The conservative magazine The Weekly Standard let the founder of a Sarah Palin advocacy group called “Team Sarah” write an article about the state of Palin’s image in America, which is an awful lot like commissioning the head of GM to write an unbiased evaluation of the auto industry bailout. And in a real shock, the Standard writer concludes Palin’s “popularity is undimmed.” In fact, she compares Palin to Susan B. Anthony and Elizabeth Cady Stanton.
Despite the best efforts of the media, left-of-center feminists, and a brigade of political elites, including more than a few Beltway Republicans, to write obituaries for Palin’s national political career, she continues to be the second biggest phenomenon of the 2008 election cycle, behind only the president-elect….

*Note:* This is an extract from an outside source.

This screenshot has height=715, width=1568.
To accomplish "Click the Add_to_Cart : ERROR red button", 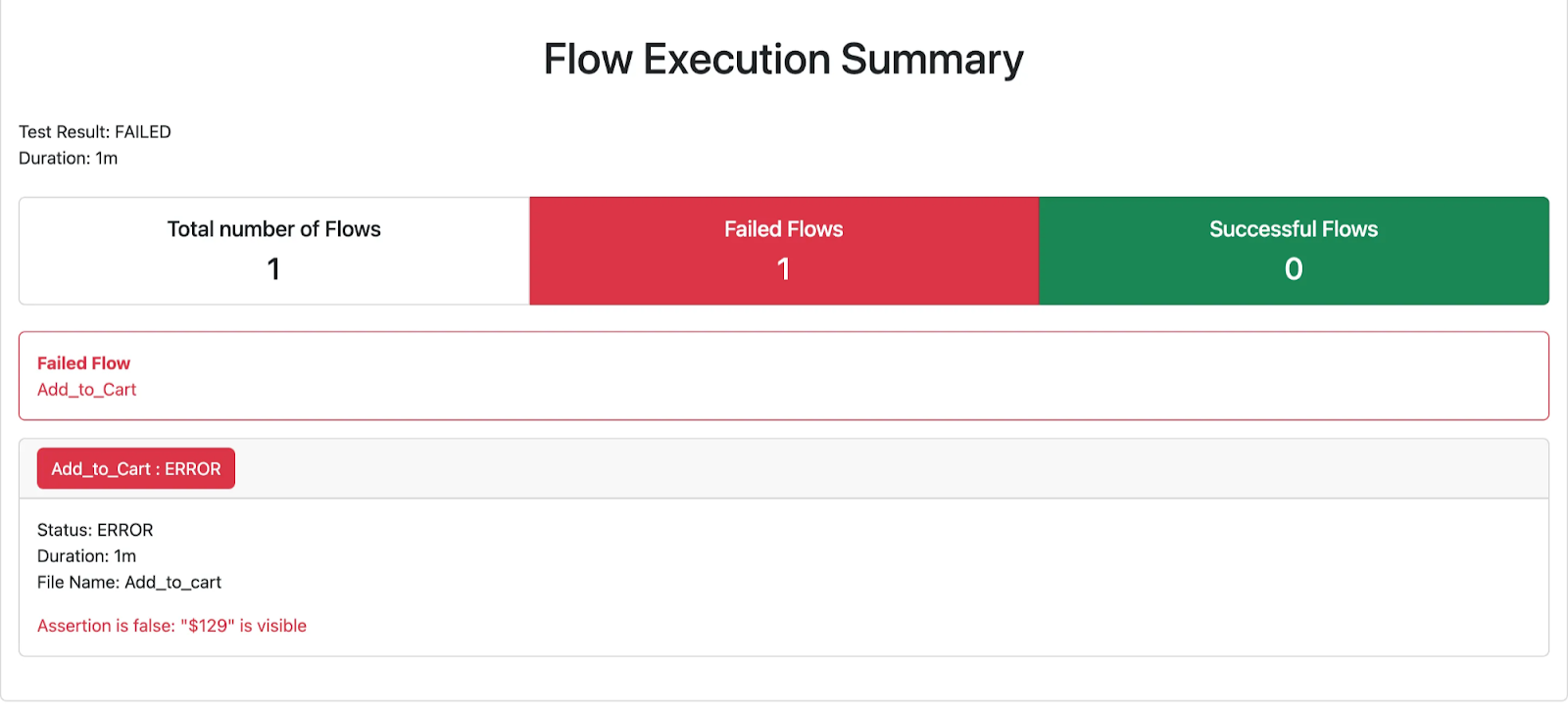I will (x=136, y=469).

Some of the most eloquent [Palin supporters] are women ecstatic over the new brand of feminism Palin represents: populist and pro-life. There is no other woman on the national political stage like her–and hasn’t been in recent times. To whom could she be compared–Geraldine Ferraro, Hillary Clinton, Barbara Boxer, Dianne Feinstein? She doesn’t begin to fit this cookie-cutter model of pro-choice, pro-gender-quota woman in politics that left-feminism has served up.
But Palin has forebears in American politics. She looks a lot more like the early suffragists than anyone on the national stage now, especially in her pro-life stance. Susan B. Anthony, for whom my organization is named, for instance, called abortion “child murder.” Elizabeth Cady Stanton called it a sickening symptom of women’s mistreatment: “When we consider that women are treated as property, it is degrading to women to treat our children as property to be disposed of as we see fit.”

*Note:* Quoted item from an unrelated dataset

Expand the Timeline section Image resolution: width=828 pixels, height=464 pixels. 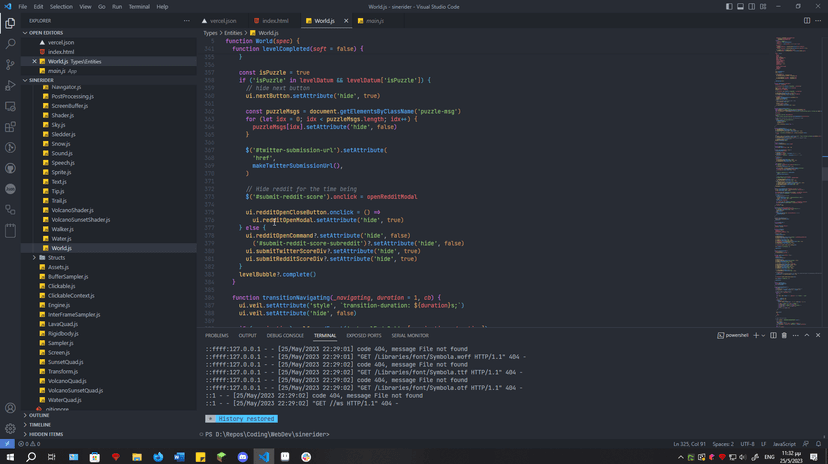[40, 425]
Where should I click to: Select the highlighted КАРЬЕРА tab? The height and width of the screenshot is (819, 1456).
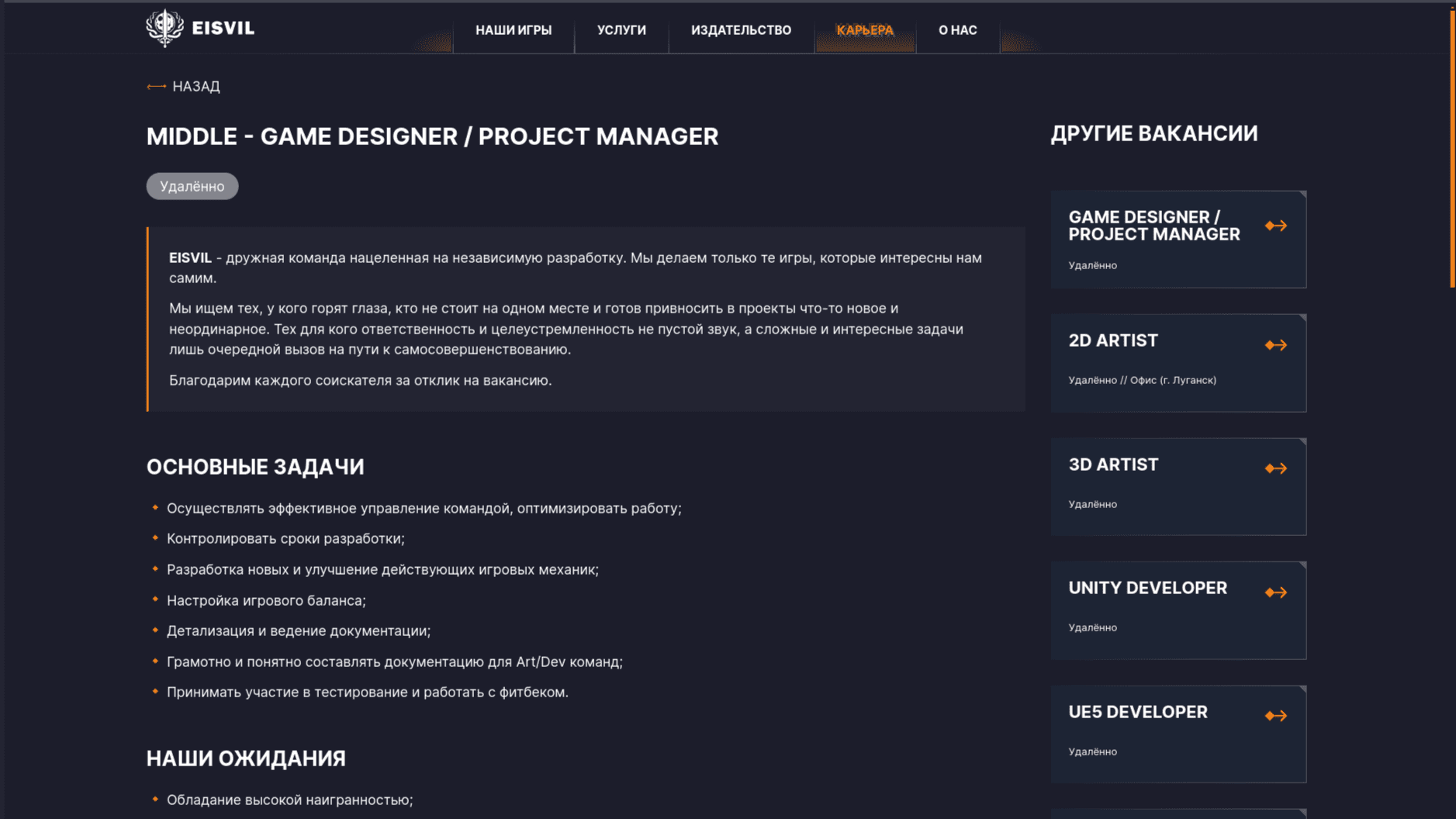coord(865,30)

(The writer also notes that part of Palin’s appeal is that “she likes being a woman.” This is an important point because, as you know, all female feminists on the left hate themselves.)

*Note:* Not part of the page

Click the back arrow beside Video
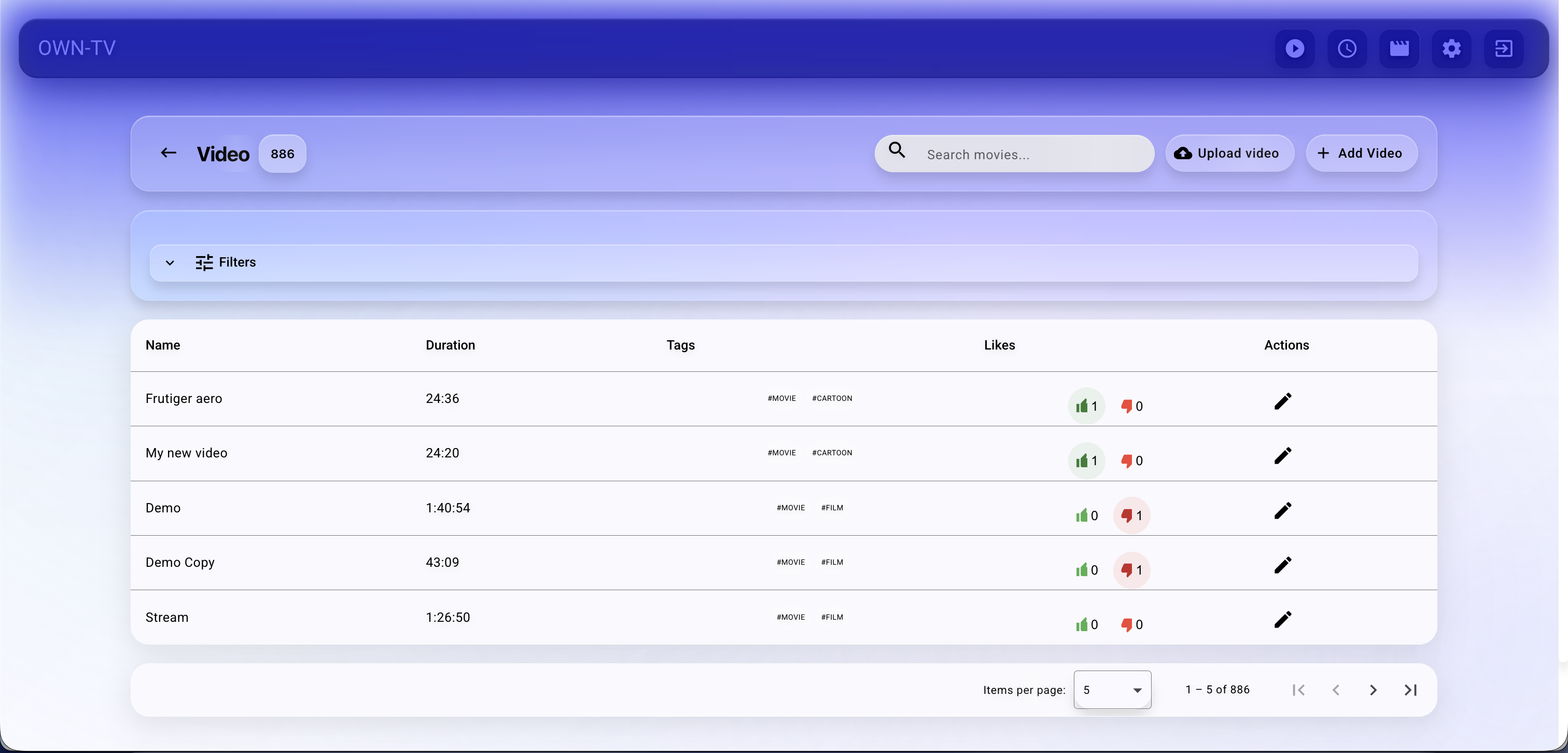 [x=168, y=153]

Of course, this is the sort of article you would get from an admitted Palin supporter whose only reporting appears to have been talking to or observing other Palin supporters. It gets the state of Palin’s national popularity exactly wrong. It is not “undimmed.” A new NBC/Wall Street Journal poll shows that while Palin is popular among this country’s diminishing set of self-identifying Republicans (73%-13% approval vs. disapproval rating), Palin’s overall popularity rating is a net negative, 35%-45%. You know what that means? Palin’s popularity is in fact very, very dimmed among Democrats and independents.